Quartz Hill Chamber Business Development Center

Choose a Structure

For legal and financial purposes, you must have a formal structure for your business. Your four basic choices:

    1. Sole proprietorship. The owner and the business are the same
    (usually a service business, with the owner providing the service). Business and personal tax returns are filed together.
     According to the U.S. Small Business Administration, more than 75% of all businesses operate as sole proprietorships.
        * Advantages: Simple and inexpensive (start-up costs are low); maximum control.
        * Disadvantages: Personal legal liability; limited ability to raise capital; succession issue.

    2. Partnership. A business with more than one owner; divides profits and losses among participants.
    It's most appropriate for lawyers, doctors, and other professional service providers, but not for most new businesses.

    3. Incorporation. A likely choice for businesses with employees or bank financing. It costs $500 to $1,000
    or more for attorney and fees. A corporation is a state-chartered organization owned by shareholders.
    The shareholders elect a board of directors who are ultimately responsible for management of the business.
     There are two forms of for-profit corporations (see below).
        * Advantages: Personal assets are protected if the business fails or is sued.
        * Disadvantages: Taxes on profits are potentially higher than with sole proprietorship.

    S corporation. So called because it is under subchapter S of the Internal Revenue Code; known as a Sub S.
        * Advantages: Most appropriate for start ups; limits personal liability; eliminates double taxation.
        * Disadvantages: Taxes on many fringe benefits; limits on retirement benefits; restricts number of stockholders to 35.

    C corporation.
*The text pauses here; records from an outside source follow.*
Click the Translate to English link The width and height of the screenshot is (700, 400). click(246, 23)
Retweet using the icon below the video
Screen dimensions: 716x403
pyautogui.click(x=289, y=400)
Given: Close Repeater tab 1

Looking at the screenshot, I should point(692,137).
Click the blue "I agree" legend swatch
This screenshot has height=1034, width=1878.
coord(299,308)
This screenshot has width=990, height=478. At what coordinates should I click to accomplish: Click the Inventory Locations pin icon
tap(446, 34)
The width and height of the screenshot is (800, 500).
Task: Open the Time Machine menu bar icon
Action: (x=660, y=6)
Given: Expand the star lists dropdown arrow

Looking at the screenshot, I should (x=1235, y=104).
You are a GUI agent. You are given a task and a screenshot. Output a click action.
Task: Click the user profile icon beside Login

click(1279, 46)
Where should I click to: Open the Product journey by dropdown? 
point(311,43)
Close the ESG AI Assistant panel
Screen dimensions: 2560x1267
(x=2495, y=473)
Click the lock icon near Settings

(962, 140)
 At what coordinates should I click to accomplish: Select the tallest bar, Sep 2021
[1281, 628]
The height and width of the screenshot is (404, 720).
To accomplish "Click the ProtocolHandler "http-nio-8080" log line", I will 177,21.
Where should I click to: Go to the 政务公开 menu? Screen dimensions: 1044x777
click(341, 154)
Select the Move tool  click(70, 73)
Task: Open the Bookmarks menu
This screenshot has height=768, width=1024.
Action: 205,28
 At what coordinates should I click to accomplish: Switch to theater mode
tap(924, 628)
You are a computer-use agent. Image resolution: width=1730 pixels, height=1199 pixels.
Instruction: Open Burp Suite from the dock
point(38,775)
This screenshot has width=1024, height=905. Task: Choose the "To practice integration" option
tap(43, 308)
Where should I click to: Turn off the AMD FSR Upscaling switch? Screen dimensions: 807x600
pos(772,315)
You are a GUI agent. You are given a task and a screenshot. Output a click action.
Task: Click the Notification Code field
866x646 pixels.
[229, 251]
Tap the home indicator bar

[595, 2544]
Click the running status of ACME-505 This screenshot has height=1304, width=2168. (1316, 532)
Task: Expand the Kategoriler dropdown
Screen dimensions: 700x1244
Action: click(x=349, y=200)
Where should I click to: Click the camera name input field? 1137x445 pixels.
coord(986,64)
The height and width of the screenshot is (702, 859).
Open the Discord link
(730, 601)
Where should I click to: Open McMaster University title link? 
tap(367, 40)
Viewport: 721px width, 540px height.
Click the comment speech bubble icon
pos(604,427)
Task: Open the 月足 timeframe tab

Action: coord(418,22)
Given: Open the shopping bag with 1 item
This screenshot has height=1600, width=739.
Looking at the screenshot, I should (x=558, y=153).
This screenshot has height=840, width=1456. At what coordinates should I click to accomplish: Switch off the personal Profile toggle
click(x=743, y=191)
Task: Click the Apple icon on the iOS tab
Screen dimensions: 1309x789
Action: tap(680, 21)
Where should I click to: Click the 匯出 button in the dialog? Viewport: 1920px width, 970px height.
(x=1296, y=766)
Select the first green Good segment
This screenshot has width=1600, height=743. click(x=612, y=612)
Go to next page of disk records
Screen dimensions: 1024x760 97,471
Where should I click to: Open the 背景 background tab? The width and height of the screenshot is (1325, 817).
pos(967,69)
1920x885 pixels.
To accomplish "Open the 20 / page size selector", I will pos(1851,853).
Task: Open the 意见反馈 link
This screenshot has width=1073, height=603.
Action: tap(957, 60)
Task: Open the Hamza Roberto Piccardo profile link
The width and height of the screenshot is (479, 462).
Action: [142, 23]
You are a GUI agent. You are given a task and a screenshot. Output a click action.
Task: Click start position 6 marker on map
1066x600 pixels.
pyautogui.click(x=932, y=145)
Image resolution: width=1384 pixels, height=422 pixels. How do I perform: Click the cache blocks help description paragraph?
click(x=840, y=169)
So called because it is taxed under regular corporate income tax rules.
        * Advantages: Limited liability; access to capital (can raise money through sale of stock); perpetual life
        (unlike sole proprietorship); ownership can be transferred.
        * Disadvantages: Profits are subject to double taxation (corporate income is taxed, and then dividends
        paid to stockholders are taxed as part of the individual's income); regulation and paperwork; start-up costs,
         including legal and filing fees.

    4. Limited liability company (LLC). State chartered organization that allows for the reduced personal
     liability of a corporation, but with the tax advantages of a partnership.
        * Advantages: Liability protection; no "member" restrictions; no double taxation; easier access to capital
         (compared with partnership).
        * Disadvantages: Tax and liability benefits vary from state to state; high costs of start up.